Excluding Certain Files or Directories with rsync


rsync is cool. What would be even cooler would be excluding particular files or even a whole folder from the backup process.

That's no problem using the rsync '--exclude' option.

Contents

Why?

In the previous article, we looked at backing up files and folders to another server.

This was easily completed but there may well be some time sensitive files that are not needed such as log files. Sure, there are some log files (perhaps Apache logs) that you want to keep but others you won't such as a Ruby on Rails production log.

Perhaps there are files containing your DB password, such as a PHP mysqli connection file. Although needed on the main server, it is not needed on the backup.

A folder I always exclude when completing an rsync on my home folder is the 'sources' directory: I don't need copies of the source code I have download.

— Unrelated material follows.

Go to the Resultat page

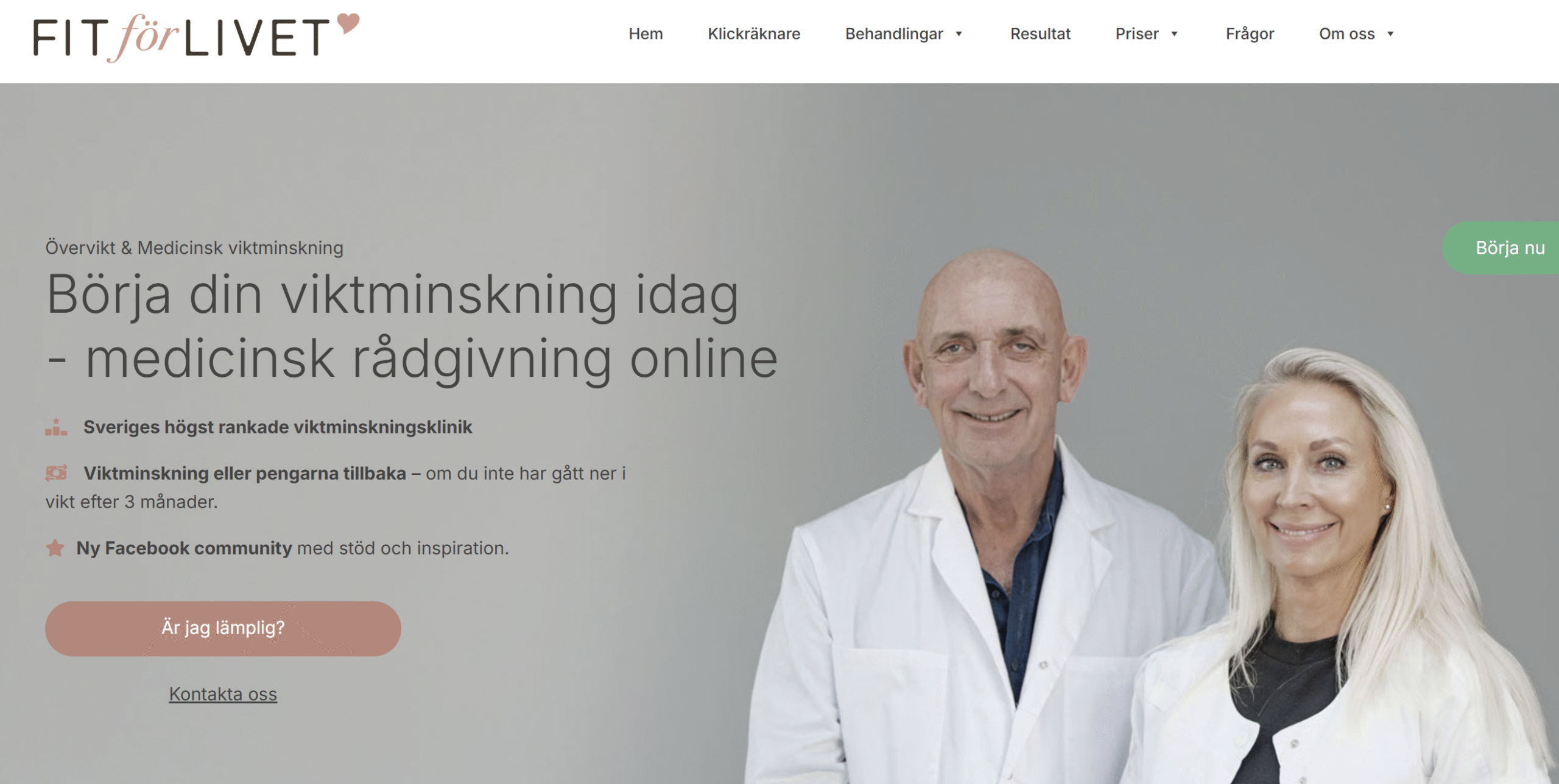coord(1040,34)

Let's see how to exclude that directory.

Single files and folders

The original command was like this:

rsync -e 'ssh -p 30000' -avl --delete --stats --progress demo@123.45.67.890:/home/demo /backup/

To exclude the sources directory we simply add the '--exclude' option:

--exclude 'sources'

Note: the directory path is relative to the folder you are backing up.

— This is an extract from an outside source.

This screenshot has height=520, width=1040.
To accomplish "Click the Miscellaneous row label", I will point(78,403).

So looking at the original command, I am backing up /home/demo. Adding the name 'sources' to the exclude pattern will exclude the 'home/demo/sources' folder.

As such, the final command would look like this:

rsync -e 'ssh -p 30000' -avl --delete --stats --progress --exclude 'sources' demo@123.45.67.890:/home/demo /backup/

The same can be applied to files. I have decided that in addition to the sources folder, I want to exclude the file named 'database.txt' which resides in the public_html folder. So I add this:

--exclude 'public_html/database.txt'

So now the command looks like:

rsync -e 'ssh -p 30000' -avl --delete --stats --progress --exclude 'sources' --exclude 'public_html/database.txt' demo@123.45.67.890:/home/demo /backup/

Multiple files and folders

Unfortunately, I have a load of files and folders I don't want to backup and adding each one like that will get tedious very quickly.

Not only will it get boring, it will make the command super long and prone to easy mistakes.

That's OK as I can define all the files and folders I want exclude in a single file and have rsync read that.

To do this create a file called 'exclude.txt' on the destination machine (the system you give the rsync command on):

nano /home/backup/exclude.txt

Define

Then define the files and folders you want to exclude from the rsync:

sources
public_html/database.*
downloads/test/*

As you can see, you can define patterns.

The first entry is straight forward. It will exclude any file or folder called 'sources' (remember the path is relative).

The second entry will look int the public_html folder and exclude any files (or folders) that begin with 'database.'. The * at the end indicates a wild card, so 'public_html/database.txt' and 'public_html/database.yaml' will be excluded from the backup.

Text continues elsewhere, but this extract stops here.